Step 5: The memory pointer (hash bucket) from Step 4 points to the actual data, ideally if your hash index is unique then there will be on average 1 row per hash bucket, but it depends entirely on how many hash buckets you defined on the create table and how many unique values are in the hash index. Anyway, that aside, the row chain starts here. Each hash bucket tracks it’s own row chain – a bit like multiple heaps, one heap per hash bucket.

Hash Collisions

I’m going to go into depth here because I cover it in another post of mine: http://dataidol.com/tonyrogerson/2013/11/25/what-is-hashing-using-modulus-to-partition-data.

A collision is simply when two different pieces of data e.g. ‘Tony’, ‘Joseph’ are passed through the hash function and that hash function returns the same value e.g. 12345.

The Row Chain

I’m going to first introduce the simple way of looking at a row chain, a row chain on a table that has a single hash index, I will then expand to cover how multiple hash indexes are handled.

The figure above shows a row structure, the header can be up to 88 bytes and comprises of an 8 byte field used internally for things like Garbage Collection, two 8 byte timestamp fields defining the life-span of the row and an 8 byte index memory pointer field for each index (hash or range up-to a maximum of 8 indexes) defined on the table.

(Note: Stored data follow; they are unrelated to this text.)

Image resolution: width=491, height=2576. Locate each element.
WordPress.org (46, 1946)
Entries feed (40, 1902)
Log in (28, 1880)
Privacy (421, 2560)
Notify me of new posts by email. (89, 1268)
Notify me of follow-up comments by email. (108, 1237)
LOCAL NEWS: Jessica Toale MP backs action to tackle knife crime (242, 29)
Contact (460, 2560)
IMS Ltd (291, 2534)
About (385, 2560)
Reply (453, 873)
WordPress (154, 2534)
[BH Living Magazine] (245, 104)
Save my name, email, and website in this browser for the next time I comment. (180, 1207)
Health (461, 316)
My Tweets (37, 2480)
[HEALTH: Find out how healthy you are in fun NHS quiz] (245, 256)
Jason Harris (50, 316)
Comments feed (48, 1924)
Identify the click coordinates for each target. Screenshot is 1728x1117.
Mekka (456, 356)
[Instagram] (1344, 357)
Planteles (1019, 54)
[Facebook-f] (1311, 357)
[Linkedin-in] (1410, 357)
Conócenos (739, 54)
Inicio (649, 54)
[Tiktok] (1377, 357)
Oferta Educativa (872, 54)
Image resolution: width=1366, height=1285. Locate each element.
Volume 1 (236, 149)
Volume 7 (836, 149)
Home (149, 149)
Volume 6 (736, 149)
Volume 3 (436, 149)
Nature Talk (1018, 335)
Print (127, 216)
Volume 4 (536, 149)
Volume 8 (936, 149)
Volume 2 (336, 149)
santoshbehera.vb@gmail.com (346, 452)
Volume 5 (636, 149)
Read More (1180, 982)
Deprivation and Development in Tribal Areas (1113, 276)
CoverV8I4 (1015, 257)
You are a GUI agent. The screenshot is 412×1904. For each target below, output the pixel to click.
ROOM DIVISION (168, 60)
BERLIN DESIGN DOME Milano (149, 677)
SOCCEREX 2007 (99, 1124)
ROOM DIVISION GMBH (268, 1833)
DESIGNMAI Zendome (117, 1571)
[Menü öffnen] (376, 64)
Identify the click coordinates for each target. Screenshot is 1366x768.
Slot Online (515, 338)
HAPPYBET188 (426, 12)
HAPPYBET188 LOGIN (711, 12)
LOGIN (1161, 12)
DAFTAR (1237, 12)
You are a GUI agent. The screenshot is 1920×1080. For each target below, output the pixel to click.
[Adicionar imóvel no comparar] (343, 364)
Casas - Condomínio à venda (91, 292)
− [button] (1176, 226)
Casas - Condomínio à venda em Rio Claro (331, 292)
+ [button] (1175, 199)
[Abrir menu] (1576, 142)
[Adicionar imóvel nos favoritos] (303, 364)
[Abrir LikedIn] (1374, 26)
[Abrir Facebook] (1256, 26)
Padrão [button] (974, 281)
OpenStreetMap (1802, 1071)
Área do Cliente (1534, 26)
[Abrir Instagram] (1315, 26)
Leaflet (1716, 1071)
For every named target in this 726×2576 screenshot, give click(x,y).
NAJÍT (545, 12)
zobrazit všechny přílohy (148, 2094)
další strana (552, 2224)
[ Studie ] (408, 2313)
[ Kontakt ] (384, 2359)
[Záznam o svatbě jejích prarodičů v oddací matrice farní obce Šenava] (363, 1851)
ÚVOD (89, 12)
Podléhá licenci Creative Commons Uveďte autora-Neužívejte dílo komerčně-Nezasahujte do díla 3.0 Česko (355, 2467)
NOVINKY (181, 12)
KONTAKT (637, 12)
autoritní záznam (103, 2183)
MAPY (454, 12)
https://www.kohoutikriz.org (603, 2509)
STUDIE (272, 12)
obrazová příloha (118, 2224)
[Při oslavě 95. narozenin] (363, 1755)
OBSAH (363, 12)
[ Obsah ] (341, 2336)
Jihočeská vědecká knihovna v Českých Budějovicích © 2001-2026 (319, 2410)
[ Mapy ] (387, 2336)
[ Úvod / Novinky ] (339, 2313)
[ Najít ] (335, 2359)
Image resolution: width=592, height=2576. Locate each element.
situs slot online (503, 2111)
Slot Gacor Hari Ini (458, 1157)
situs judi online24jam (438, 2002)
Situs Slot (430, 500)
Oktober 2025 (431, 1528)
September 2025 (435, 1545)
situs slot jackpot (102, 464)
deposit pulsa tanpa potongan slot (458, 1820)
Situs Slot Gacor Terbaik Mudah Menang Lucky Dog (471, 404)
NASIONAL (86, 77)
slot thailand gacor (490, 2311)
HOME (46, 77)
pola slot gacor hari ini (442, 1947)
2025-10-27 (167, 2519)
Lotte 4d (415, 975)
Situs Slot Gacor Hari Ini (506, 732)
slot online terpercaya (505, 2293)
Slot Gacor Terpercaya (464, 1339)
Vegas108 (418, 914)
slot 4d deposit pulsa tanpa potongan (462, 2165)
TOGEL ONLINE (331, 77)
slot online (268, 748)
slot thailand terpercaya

The row chain is formed by using the 8 byte index memory pointer field as a forward only linked list, rows are segmented by hash bucket and as such, the last row in the row chain for the hash bucket the index pointer will point to NULL rather than to the first row in the next hash bucket, it’s done like that for performance reasons – basically, think about the overhead involved keeping that up-to-date where the first row in the row chain is always the most recent version (or inserted row) – more on that on a post dedicated to MVCC (Multi-Version Concurrency Control).

Row Chains from multiple Hash Indexes

There is only one copy of the data, the 8 byte index pointer (per index) stored in the row header is used to materialise the row chain – you have a row chain per index holding multiple row versions for modifications, rows where there is a hash collision or in the case of range indexes where the key columns have the same value.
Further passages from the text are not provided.